__STORED DATA__:
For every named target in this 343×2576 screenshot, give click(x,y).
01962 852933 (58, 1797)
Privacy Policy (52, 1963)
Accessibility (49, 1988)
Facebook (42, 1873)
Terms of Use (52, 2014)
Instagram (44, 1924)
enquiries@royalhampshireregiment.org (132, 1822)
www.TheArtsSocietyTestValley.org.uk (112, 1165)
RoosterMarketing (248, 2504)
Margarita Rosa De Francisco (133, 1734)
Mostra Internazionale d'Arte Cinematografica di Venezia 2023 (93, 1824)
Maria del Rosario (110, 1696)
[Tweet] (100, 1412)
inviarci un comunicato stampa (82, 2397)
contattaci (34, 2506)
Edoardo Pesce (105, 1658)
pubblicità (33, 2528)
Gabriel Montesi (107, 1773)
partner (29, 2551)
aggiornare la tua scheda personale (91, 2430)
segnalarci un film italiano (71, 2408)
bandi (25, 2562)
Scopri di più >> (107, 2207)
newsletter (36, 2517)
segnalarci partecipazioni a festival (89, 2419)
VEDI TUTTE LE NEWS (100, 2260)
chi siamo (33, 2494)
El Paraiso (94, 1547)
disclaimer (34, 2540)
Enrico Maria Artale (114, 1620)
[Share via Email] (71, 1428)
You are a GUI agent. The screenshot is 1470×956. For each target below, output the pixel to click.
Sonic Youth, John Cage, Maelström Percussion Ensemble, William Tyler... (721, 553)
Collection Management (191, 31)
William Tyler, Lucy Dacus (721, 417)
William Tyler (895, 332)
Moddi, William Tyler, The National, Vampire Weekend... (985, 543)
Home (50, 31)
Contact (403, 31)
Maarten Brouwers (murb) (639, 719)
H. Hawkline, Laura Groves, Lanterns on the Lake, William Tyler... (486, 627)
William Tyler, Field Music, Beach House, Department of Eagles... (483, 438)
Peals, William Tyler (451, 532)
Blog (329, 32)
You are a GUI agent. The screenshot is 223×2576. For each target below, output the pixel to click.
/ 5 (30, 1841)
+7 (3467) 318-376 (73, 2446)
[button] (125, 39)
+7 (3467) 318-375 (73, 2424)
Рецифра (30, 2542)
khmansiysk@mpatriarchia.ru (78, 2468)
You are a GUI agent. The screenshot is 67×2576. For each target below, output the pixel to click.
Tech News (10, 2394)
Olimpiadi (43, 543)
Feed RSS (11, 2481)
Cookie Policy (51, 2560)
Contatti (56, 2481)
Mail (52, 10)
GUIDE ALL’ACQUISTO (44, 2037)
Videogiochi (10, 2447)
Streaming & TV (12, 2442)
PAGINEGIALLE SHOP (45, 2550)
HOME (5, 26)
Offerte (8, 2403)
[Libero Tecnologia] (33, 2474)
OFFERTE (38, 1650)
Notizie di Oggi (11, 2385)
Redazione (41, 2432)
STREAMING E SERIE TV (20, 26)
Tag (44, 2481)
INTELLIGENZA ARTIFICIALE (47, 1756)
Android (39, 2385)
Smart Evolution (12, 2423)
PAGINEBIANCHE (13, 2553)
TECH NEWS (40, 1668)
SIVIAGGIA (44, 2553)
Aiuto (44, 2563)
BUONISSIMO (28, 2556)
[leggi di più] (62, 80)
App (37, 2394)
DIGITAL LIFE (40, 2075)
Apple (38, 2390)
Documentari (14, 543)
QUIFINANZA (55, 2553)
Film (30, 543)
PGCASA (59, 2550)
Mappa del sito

__TASK TO COMPLETE__: Above is a listing; print exactly its lines from the one with "Enrico Maria Artale (114, 1620)" through the one with "William Tyler (895, 332)", and no other lines.

__FINISHED EXERCISE__:
Enrico Maria Artale (114, 1620)
[Share via Email] (71, 1428)
You are a GUI agent. The screenshot is 1470×956. For each target below, output the pixel to click.
Sonic Youth, John Cage, Maelström Percussion Ensemble, William Tyler... (721, 553)
Collection Management (191, 31)
William Tyler, Lucy Dacus (721, 417)
William Tyler (895, 332)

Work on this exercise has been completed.